Today, I got some news. From catalyst 12.6, my card won't be supported by fglrx. The bottom line is Radeon 5xxx. In addition, I am trying to use cairo-dock with opengl, but it sucks. I've confirmed that it is due to the graphic card, either the hardware, the drivers or cairo-dock's code for this part,. So I start thinking of moving to use the open sourced driver. But I still have some questions.

First one and of course the important one is whether the open sourced drivers have improved the power manager. Does it do well in economizing the power when I use battery?

Heard of weak performance if we compare it with the fglrx drivers, but is the gap so big? For the record, I don't use software with high demand for graphics card. But I always watch HD videos, 720p even 1080p.

I hope someone could offer some ideas.

Thanks.

----------

## pd1986

I don't if it is appropriated to post it here.

----------

## BillWho

 *pd1986 wrote:*   

> I don't use software with high demand for graphics card. But I always watch HD videos, 720p even 1080p.
> 
> I hope someone could offer some ideas.
> 
> Thanks.

 

If you're not running compiz-fusion and graphics intense games, you should be fine with xf86-video-ati.
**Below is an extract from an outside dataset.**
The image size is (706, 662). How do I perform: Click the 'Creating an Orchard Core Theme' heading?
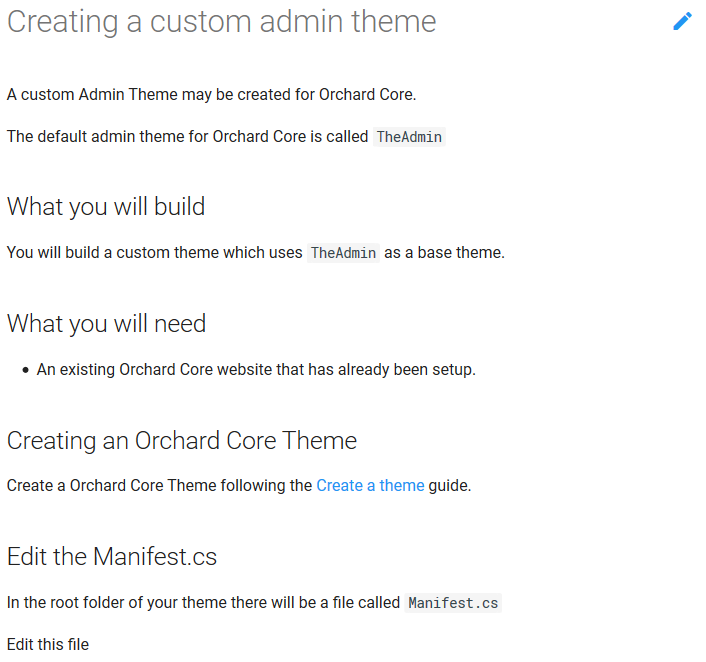coord(182,440)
I don't know about the power management aspect - this is a desktop.

I caught wind about two months ago that ati was dropping support for some older graphics cards, mine included,  so I migrated to the open source drives.
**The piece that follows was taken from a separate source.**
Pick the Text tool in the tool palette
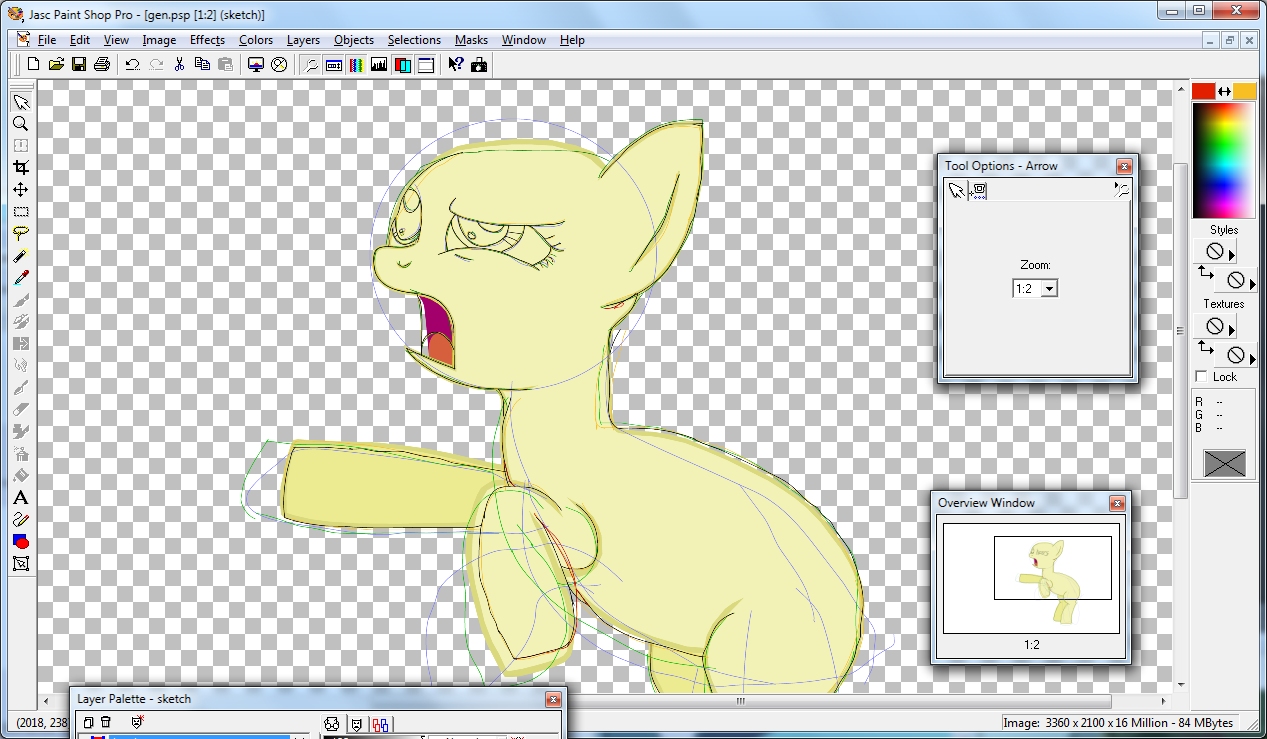The width and height of the screenshot is (1267, 739). point(20,498)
Best bet is to avoid ati graphics in the future - that's what I plan to do.

Good luck   :Wink: 

----------

## pd1986

 *BillWho wrote:*   

>  *pd1986 wrote:*   I don't use software with high demand for graphics card. But I always watch HD videos, 720p even 1080p.
> 
> I hope someone could offer some ideas.
> 
> Thanks. 
> ...

 

Oh. Frankly, I may try compiz fusion one day, but just for curiosity. This trick does nothing but attract some girls.  :Laughing: 

what do you mean about the power management?

----------

## BillWho

 *pd1986 wrote:*   

> First one and of course the important one is whether the open sourced drivers have improved the power manager. Does it do well in economizing the power when I use battery?

 

I haven't looked into power management since this is a desktop. I didn't even look into it with the ati-drivers - no need to   :Smile: 

----------

## pd1986

 *BillWho wrote:*   

>  *pd1986 wrote:*   First one and of course the important one is whether the open sourced drivers have improved the power manager. Does it do well in economizing the power when I use battery? 
> 
> I haven't looked into power management since this is a desktop. I didn't even look into it with the ati-drivers - no need to  

 

ah, ok, understood.

----------

## John R. Graham

Moved from Desktop Environments to Kernel & Hardware as OP's request.

- John

----------

## pd1986

 *John R. Graham wrote:*   

> Moved from Desktop Environments to Kernel & Hardware as OP's request.
> 
> - John

 

Thanks.

----------

## tholin

 *pd1986 wrote:*   

> First one and of course the important one is whether the open sourced drivers have improved the power manager. Does it do well in economizing the power when I use battery?

 

I don't know if it has improved but it's definitively not as good as the fglrx drivers.

 *pd1986 wrote:*   

> Heard of weak performance if we compare it with the fglrx drivers, but is the gap so big? For the record, I don't use software with high demand for graphics card. But I always watch HD videos, 720p even 1080p.

 

It's really big. I usually get about 5 times as high framerate with fglrx. The open source drivers doesn't have hardware decoding for videos yet. Maybe for mpeg2, I don't know.

----------

## pd1986

 *tholin wrote:*   

>  *pd1986 wrote:*   First one and of course the important one is whether the open sourced drivers have improved the power manager. Does it do well in economizing the power when I use battery? 
> 
> I don't know if it has improved but it's definitively not as good as the fglrx drivers.
> 
>  *pd1986 wrote:*   Heard of weak performance if we compare it with the fglrx drivers, but is the gap so big? For the record, I don't use software with high demand for graphics card. But I always watch HD videos, 720p even 1080p. 
> ...

 

Thanks for your opinion. So in this case, I will keep the driver supporting my card for ever.

----------

## VoidMage

@pd1986:...and that will help you...not a bit.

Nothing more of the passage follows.